The Vets Says – Dry Eye


The medical term for Dry Eye is Keratoconjunctivitis sicca, usually abbreviated to KCS and is where insufficient tears are produced leaving the eye drier than is usual. It is also seen in cats, but is more common in dogs. Imagine getting grit in your eye & not having tears to help wash it away. Tears are not just water, but are actually quite complex in structure, and serve several functions.  They lubricate and flush the eye, provide nutrition and oxygen to the cornea, and also have a role in preventing bacterial infections of the eye.

Any dogs can be affected, but these breeds are generally more susceptible to it – Collies, Labradors, Bulldogs, Yorkies, Jack Russells, Westies, Lhasa Apso, Shi Tzu, Cocker & KKC Spaniels. We particularly see the problem in Westies.


Conjunctivitis & inflammation of the inner eyelids are the earliest symptoms. Although conjunctivitis tends to respond to antibiotic drips, the Dry Eye will usually reappear after that course of treatment ends. Mucous threads can appear on the surface of the eye or build up around the lower eyelid.
If left untreated the condition can lead inflammation of the cornea or front of the eye. At this point the eye will lose its shine and anything reflected in the eye will appear indistinct. The dog may feel discomfort & rub the eye with corneal ulcers often appearing. Over time, the cornea becomes scarred and pigmented and eventually lead to reduced vision or blindness – both of which are irreversible.


The commonest cause is a fault of the dogs immune system where it identifies the dogs own tear glands as foreign, and attempts to destroy them. This results in tear production being reduced or lost altogether.
Some dogs are born with defective tear glands. Viral infections such as Canine Distemper or Feline Herpesvirus can lead to Dry Eye or a hormone imbalance from an underactive thyroid gland.


There is a specific test for Dry Eye called the ‘Schirmer Tear Test’ and involves placing a strip of paper between the lower eyelid and the eyeball  for 1 minute and seeing how far a tear travels. Movement of more than 15mm is normal and under 10mm is abnormal.


There is currently no cure for Dry Eye, but it is a condition that can be effectively managed with medication or through the use of artificial tears used to wet the eye.

The medication used is Cyclosporine which is available in an ointment called Optimune. The ointment is usually applied twice daily & acts to prevent the immune system from destroying the tear glands. Where the condition is in an advanced stage & the tear glands have already been destroyed, this treatment is ineffective. In less severe cases though, a one month course of treatment is usually sufficient to increase tear production.

Artificial tears are slightly viscous drops that wet the eye and have to be applied at least once every two hours to be effective. Although cheaper, they require much greater involvement of the owner, which is not always possible with people’s busy schedules.

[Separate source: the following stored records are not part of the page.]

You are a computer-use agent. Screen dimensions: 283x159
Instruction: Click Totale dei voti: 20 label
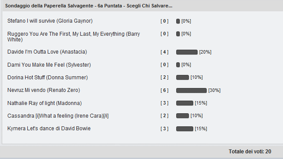250,152
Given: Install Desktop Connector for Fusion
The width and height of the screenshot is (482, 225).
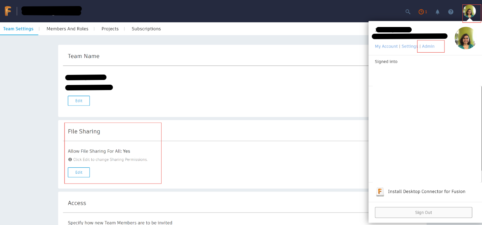Looking at the screenshot, I should pyautogui.click(x=426, y=192).
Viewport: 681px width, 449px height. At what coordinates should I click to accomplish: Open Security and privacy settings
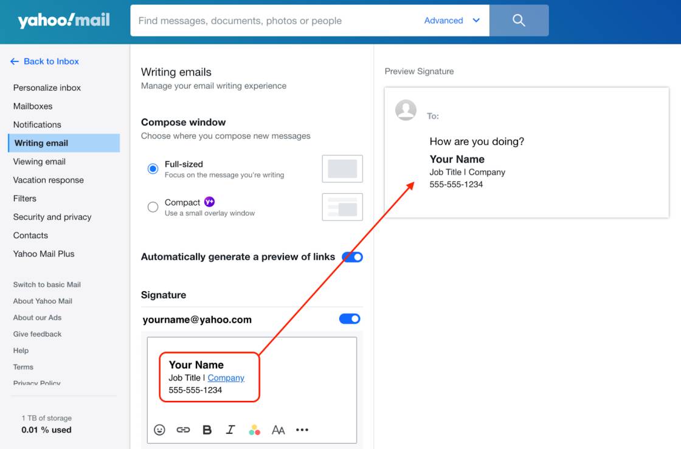point(52,217)
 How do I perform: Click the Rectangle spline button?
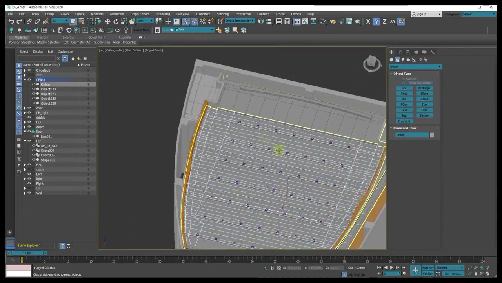pos(424,88)
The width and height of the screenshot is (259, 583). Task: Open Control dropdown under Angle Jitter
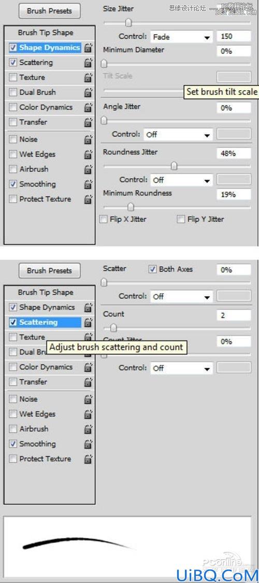178,135
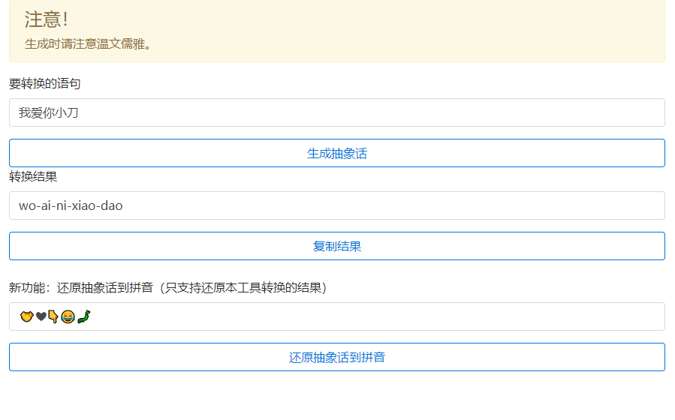Click the dark heart emoji

[40, 317]
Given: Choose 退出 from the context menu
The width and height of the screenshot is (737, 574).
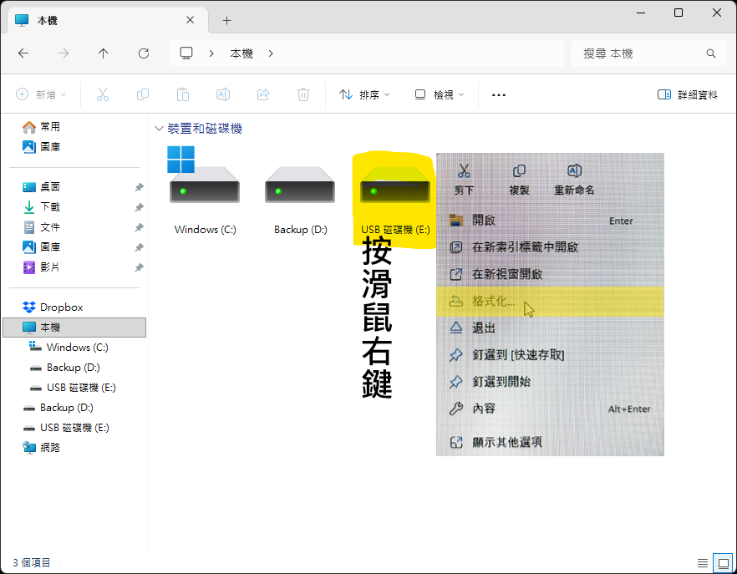Looking at the screenshot, I should pos(484,328).
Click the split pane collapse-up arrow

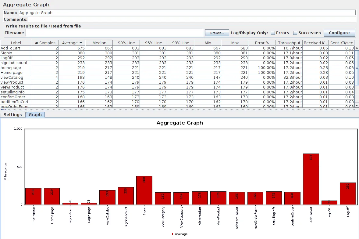pos(2,109)
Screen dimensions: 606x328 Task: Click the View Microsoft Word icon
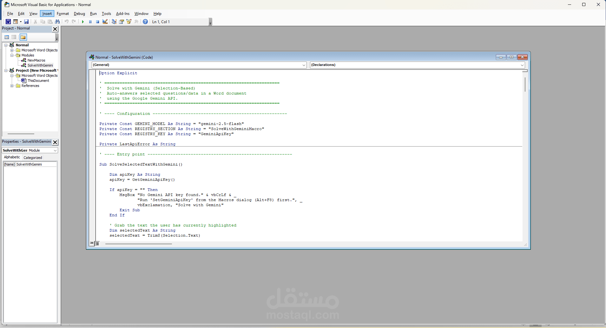click(x=8, y=22)
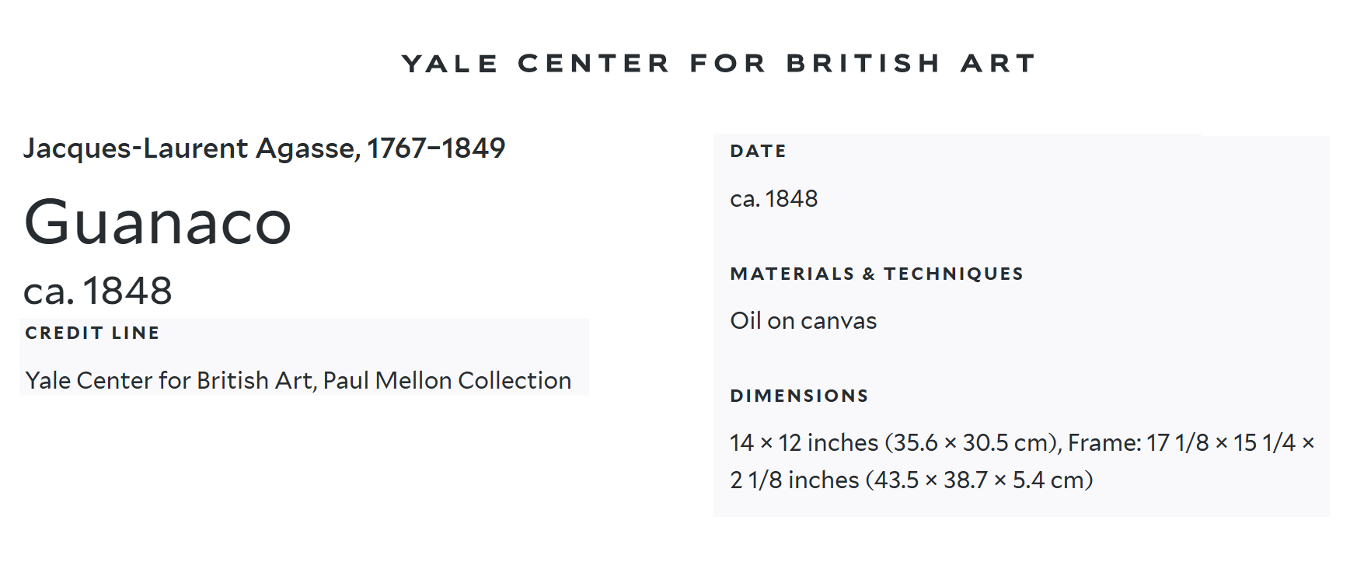Click the artist lifespan 1767–1849
Screen dimensions: 1357x583
436,148
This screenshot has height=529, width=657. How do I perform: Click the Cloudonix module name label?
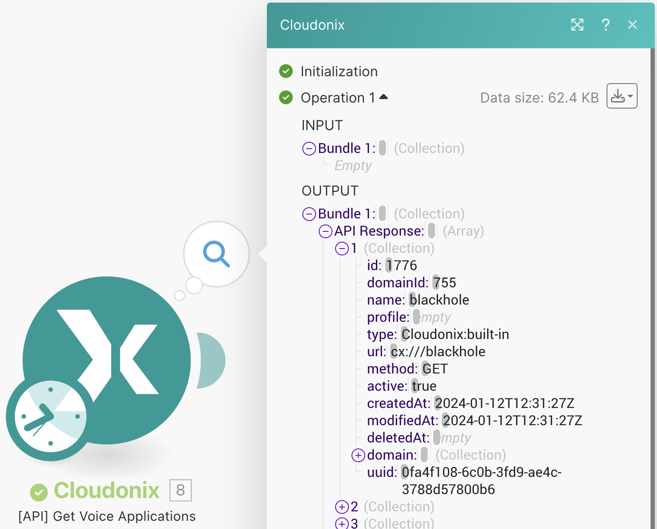tap(106, 490)
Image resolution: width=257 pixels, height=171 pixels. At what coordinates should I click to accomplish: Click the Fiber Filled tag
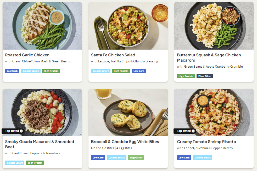pos(205,76)
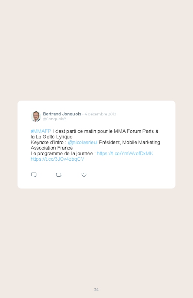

Surgical treatment can also be undertaken where the output of the salivary glands is moved to the eye. This surgery requires a specialist eye surgeon, is expensive and also has its own problems. As a result it is usually only ever a last resort after other treatment options have failed.


The outlook for the dog is dependant on the underlying cause and how long the dog has been affected. It is therefore important that owners check their dogs eyes on a regular basis and get them checked by a vet if they notice any mucus threads or apparent signs of conjunctivitis.